[Page excerpt — start]
Scientific classification
- Kingdom: Animalia
- Phylum: Chordata
- Class: Aves
- Order: Passeriformes
- Family: Platysteiridae
- Genus: Batis
- Species: B. fratrum
- Binomial name: Batis fratrum (Shelley, 1900)

= Woodwards' batis =

- Authority: (Shelley, 1900)
- Conservation status: LC

Species of bird

Woodwards' batis (Batis fratrum) or the Zululand batis, is a species of small bird in the wattle-eyes family, Platysteiridae. It occurs in southeastern Africa where it is found in woodlands and forests.

==Taxonomy==
A description of Woodwards' batis by the English ornithologist George Ernest Shelley was included as a footnote in an article on birds from Lake St. Lucia in South Africa by the English missionaries and farmers Richard and John Woodward (the Woodward brothers) published in 1900. Shelley coined the binomial name Pachypora fratrum. The specific name fratrum is Latin for "of the brothers". Woodwards' batis is now placed in the genus Batis that was introduced by the German zoologist Friedrich Boie in 1833. The species is monotypic.

==Description==
Woodwards' batis is 10.5 cm in length and weighs 10.3–13.8 g. It is a small active bird which is similar to a flycatcher and shows the typical patterns and plumage colours of the genus Batis. It is blue-grey above with a short white supercilium, black mask on the face, an orange-red eyes and the tail is black with the outer tail feathers edged white and all of the tail feathers except the middle two are tipped with white.
[Page excerpt — finish]
[Supplied material — start]
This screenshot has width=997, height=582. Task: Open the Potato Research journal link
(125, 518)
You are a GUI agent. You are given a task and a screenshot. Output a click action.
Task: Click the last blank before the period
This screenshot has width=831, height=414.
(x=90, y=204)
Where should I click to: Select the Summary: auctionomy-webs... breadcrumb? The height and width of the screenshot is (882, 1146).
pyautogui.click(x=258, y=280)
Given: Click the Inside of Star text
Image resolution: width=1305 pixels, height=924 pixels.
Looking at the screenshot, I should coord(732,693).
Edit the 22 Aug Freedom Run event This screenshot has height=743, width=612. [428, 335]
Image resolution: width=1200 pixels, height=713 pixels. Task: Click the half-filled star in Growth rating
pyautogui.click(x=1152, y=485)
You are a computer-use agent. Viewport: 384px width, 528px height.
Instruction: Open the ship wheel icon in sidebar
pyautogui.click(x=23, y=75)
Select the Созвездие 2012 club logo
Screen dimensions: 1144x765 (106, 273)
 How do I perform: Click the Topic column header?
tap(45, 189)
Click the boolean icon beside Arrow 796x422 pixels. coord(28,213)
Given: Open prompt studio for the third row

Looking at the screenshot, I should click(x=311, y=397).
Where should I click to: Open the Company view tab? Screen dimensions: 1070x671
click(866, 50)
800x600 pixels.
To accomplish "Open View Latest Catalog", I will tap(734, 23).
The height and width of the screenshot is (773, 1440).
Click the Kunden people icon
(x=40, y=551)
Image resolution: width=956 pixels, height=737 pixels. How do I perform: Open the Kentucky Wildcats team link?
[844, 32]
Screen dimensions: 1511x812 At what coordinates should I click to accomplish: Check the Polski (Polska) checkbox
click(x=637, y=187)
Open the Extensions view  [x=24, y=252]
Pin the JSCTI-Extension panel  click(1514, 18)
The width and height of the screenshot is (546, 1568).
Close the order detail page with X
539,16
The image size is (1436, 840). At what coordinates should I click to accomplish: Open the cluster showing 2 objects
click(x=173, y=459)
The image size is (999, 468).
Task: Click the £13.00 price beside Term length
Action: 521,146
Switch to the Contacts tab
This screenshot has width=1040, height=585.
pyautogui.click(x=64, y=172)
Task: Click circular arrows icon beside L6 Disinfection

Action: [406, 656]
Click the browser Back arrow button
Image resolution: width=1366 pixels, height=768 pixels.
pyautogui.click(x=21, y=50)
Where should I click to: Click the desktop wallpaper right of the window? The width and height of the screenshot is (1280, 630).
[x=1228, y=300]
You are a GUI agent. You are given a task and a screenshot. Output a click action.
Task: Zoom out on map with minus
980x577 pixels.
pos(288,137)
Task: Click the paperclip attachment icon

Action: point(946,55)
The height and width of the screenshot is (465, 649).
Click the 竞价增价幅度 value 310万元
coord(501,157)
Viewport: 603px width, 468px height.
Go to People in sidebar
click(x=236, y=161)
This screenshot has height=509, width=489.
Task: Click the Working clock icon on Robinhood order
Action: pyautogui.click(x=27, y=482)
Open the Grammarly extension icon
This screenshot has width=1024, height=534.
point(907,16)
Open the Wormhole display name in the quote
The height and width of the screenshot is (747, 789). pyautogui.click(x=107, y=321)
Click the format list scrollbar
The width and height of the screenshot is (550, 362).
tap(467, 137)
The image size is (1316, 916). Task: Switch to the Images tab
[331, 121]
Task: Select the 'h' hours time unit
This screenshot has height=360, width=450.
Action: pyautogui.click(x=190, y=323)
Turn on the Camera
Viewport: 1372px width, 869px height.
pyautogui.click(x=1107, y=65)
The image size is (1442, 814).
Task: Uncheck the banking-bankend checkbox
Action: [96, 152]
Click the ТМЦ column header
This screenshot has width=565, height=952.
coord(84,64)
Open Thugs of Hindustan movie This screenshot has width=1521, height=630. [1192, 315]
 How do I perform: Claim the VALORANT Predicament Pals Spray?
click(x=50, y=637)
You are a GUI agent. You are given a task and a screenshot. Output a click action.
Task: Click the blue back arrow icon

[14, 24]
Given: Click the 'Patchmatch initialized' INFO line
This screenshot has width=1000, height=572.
[Supplied material — finish]
◆ What to work on:
1: Can you quote the Woodwards' batis article word for word, beginning at the words "Woodwards' batis (Batis" and stopping after "woodlands and forests."?
2: Do these statements agree with the Woodwards' batis article? Answer yes or no for each, quoting the words of the article that decide it.
(a) Shelley first gave the bird the binomial name Pachypora fratrum.
(b) Friedrich Boie introduced the genus Batis in 1900.
(c) The bird weighs more than 15 g.
3: Could you continue the Woodwards' batis article from the point where it stops?
The rows have nothing to do with this work.

◆ Answer set:
1:
Woodwards' batis (Batis fratrum) or the Zululand batis, is a species of small bird in the wattle-eyes family, Platysteiridae. It occurs in southeastern Africa where it is found in woodlands and forests.

2:
(a) Yes: "Shelley coined the binomial name Pachypora fratrum."
(b) No: "introduced by the German zoologist Friedrich Boie in 1833"
(c) No: "weighs 10.3–13.8 g"

3:
It is sexually dimorphic and the male shows white on the wing strip, chin and throat while his breast and upper belly are pale rufous. The female has a browner more olive grey upperparts, pale reddish brown wing stripe and underparts while juveniles are similar but with an indistinct face mask. The bill and the legs are black.

==Distribution and habitat==
Woodwards' batis is endemic to southeastern Africa from the extreme north east of KwaZulu Natal in South Africa, north along coastal northern Mozambique and southern Malawi and inland to the remnant forests of south eastern Zimbabwe.

Woodwards' batis prefers lowland and evergreen forest as well as dense acacia woodland, sand forest, riparian forest and miombo woodland. In Malawi its range extends up to 600 m.

==Behaviour==
Woodwards' batis actively and continuously forages throughout the day, capturing insect prey by gleaning it from twigs, leaves and branches, typically while hovering in mid-air.

The nest is the typical batis loosely-constructed shallow cup, made out of rootlets, tendrils, fragments of dead leaves and sometimes lichen, bound together with strands of spider web. Unusually for this genus it is usually placed amongst creepers or leaves and rarely in a tree fork. The 1–3 eggs are laid from October to November and these are probably incubated solely by the female, as with most other batises.